Inside it were mummified human remains. It wore the tattered remnants of a Space-Corps uniform, the name tag read, "Alvis", but it bore no rank insignia.

He checked the other six pods, five of them were broken, their passengers long dead. But one of them was empty, its hatch laying to the side; Somebody survived, but who? And how long ago? Are they still alive?

He stood there staring down at the empty pod, contemplating. He chose to look into his history package. The Aquila had been a patrol ship belonging to the United States Space-Corps, launched in 2861CE according to the calendar used during the latter end of the transitionary era. it had been assigned to carry a team of scientists to a safe distance from Terra for a test of experimental gravitics. The Aquila had disappeared shortly after departure, its last messages being nothing more than cryptic status data from the main computer.

Xf39b searched the ship and finally managed to locate the crystalline black-box, it was completely intact. Then he zoomed his vision inward and read the laser-engraved binary data, with knowledge of the encoding methods used at the time, he decoded the binary and compiled it into a data pack, he then applied it to his consciousness.

Information flowed into his memory. 

 

A Billion Years (Old Measurement) Before:

"Hand me the chip will you, Jean?" Asked Dr. Micheal Halsey. His close friend, Jean Alvis, nodded and grabbed the computer chip that Halsey had been pointing to. Halsey soldered the chip onto the main motherboard of the gravitic prototype.

"I think that's enough work for today," Halsey remarked, his hands black with the lubricant oil of the machine. Jean agreed, and they went off to the mess hall for a meal.

Halsey quickly washed his hands at the communal sink. Then they each took sandwiches and sat down at the corner table that they frequently sat at.

Between bites, they busily discussed the political situation back on Earth as well as the process of terraforming on the other planets. Despite having had the technology for interstellar travel for eight-hundred years, early explorers found it not to be worth the effort. 

A tall, thin, authoritative figure walked into the room, he scanned it momentarily before spotting the pair, he quickly strode towards them.

"May I join you?" Asked Captain Jimmy Nevil. Halsey and Alvis nodded assent, and the Captain took a seat next to Alvis.

Twirling a plastic spoon in his fingers, the Captain smiled nervously, "All this 'Gravitics' stuff is making me uneasy. Movement without acceleration doesn't sound very good to me."

Alvis cleared the peanut butter from his throat. "Why doesn't it? No g-forces! We can go as fast as we want without becoming splatters on a wall!"

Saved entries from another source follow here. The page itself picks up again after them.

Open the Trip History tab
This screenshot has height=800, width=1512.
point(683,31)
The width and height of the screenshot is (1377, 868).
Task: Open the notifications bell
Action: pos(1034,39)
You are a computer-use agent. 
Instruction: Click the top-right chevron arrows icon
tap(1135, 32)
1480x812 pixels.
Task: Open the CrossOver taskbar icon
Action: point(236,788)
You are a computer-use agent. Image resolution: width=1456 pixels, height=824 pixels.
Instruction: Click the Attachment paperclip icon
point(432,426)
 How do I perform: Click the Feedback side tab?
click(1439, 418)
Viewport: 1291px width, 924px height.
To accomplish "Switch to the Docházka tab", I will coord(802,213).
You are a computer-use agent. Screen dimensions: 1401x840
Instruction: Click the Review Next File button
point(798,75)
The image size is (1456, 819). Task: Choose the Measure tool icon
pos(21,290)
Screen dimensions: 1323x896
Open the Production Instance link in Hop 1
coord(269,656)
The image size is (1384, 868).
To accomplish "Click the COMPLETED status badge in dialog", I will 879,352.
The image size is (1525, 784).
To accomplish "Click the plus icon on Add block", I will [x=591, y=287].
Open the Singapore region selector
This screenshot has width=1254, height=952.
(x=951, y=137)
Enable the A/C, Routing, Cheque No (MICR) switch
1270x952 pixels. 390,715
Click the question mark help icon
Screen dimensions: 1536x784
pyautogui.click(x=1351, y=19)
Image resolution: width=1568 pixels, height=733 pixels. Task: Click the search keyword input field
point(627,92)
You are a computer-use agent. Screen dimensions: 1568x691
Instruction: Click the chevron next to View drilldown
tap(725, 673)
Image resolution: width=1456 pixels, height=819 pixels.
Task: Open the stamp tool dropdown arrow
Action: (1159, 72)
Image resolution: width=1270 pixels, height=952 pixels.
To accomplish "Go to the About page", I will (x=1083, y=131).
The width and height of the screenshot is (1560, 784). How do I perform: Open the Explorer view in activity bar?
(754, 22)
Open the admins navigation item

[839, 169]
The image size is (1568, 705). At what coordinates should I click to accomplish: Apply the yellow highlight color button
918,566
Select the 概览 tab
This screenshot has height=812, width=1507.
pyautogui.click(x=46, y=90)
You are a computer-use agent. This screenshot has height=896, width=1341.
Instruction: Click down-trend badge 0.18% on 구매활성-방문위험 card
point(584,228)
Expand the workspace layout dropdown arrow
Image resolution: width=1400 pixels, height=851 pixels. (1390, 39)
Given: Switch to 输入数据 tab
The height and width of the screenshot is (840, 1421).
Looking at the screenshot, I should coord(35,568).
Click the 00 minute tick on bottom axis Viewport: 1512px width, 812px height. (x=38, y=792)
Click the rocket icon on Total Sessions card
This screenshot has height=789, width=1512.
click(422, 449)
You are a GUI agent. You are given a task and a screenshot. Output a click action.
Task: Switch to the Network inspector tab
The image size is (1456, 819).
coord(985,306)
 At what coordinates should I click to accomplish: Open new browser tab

"Just think about it Cap," said Halsey, putting down his sandwich. "We can go at any velocity! We can jump from orbital velocity to ninety-nine percent C! We could rule the universe."

Alvis attempted to pile on further when the ship was rocked by a sudden shaking. "Wha-" he tried to say before the entire ship erupted in alarm klaxons.

Captain Nevil's face showed both shock and vindication before standing up and darting to the bridge. "What the hell's going on?" he screamed at the top of his lungs, "Are we under atta-" he cut himself off noticing view out of the forward window, the stars moved, And the distant clouds of nebula gas were twisting and turning.

Halsey and Alvis quickly came up to the bridge. "Sir..." said Halsey, a deep feeling of dread coming over him. "It's the gravitic generator, something's wrong."

Alvis, still in shock, confessed. "Mike, I think I gave you the wrong chip."

Nevil's hands were trembling, he pulled a picture of his family out of a concealed pocket of his uniform. His legs buckled, and his face turned pale.

The trio stood in horror on the bridge, looking out at the stars. The navigation system showed they were traveling at near-C, thousands of light years from home, and thousands of years into the future.

Captain Nevil fell to his knees and threw the picture to a corner of the bridge. It was useless now, everyone he'd ever known had turned to dust, and blown away in the wind.